Microfluidics addresses the behavior, control, and manipulation of a small amount of fluids (10−6 to 10−12 L) through channels and wells. This interdisciplinary field comprises different applications in drug development, biosensors, environmental monitoring, micro-mixing, single-cell analysis, automated synthesis of nanoparticles, or Janus fibres, point-of-care testing, organ-on-a-chip, lab-on-a-chip, and more. Lab-on-a-chip devices can manage tiny fluid volumes, less than microliters, as they employ microfluidic channels and chambers to achieve automation and high-throughput screening in some applications, such as in vitro diagnostics. The success of microfluidic chip fabrication is mainly attributed to material research, which studies material properties such as transparency, biocompatibility, flexibility, gas permeability, cost, wettability, surface derivatization, manufacturing with high fidelity and simplicity, mechanical properties, and solvent compatibility to achieve the required functionality of the microfluidic chips.

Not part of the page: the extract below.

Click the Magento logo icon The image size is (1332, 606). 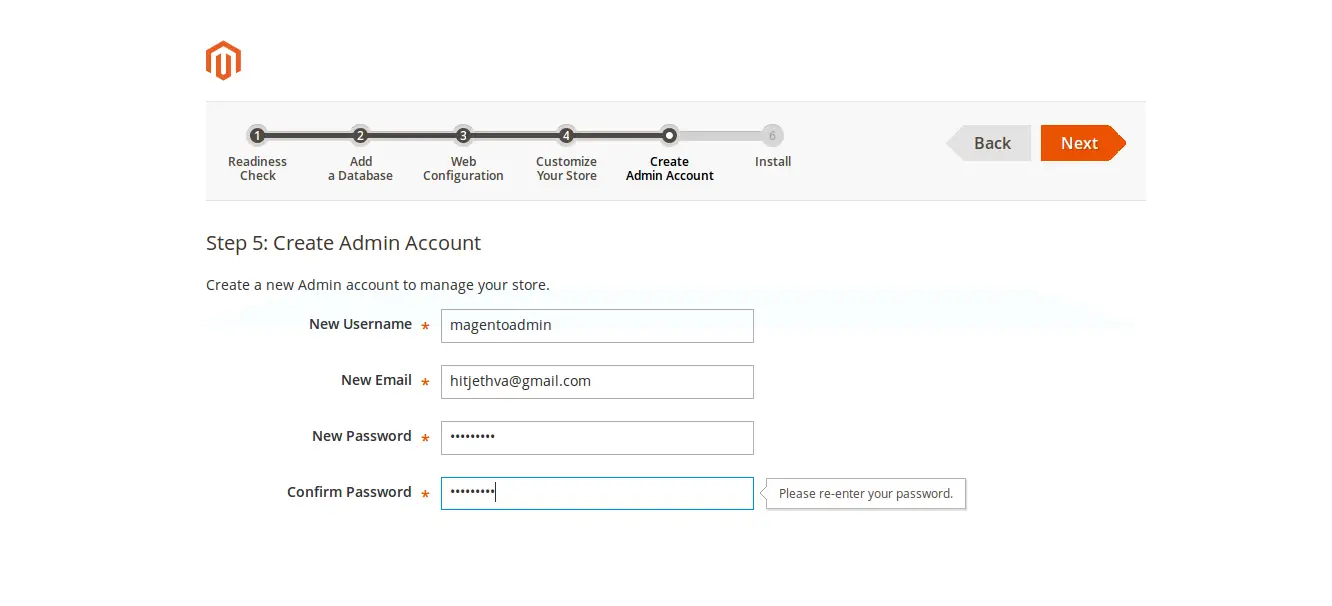pyautogui.click(x=223, y=61)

There are two sections in this chapter. The first section describes microfluidics, its multipurpose applications, and its evolution on a chip. The second part explains several available microfluidic chip fabrication materials, including glasses, polymers, papers, ceramics, hydrogels, and hybrids, and their application-oriented pros and cons. This section concludes with a description of silicon-based materials and their application in microfluidic chips, with examples.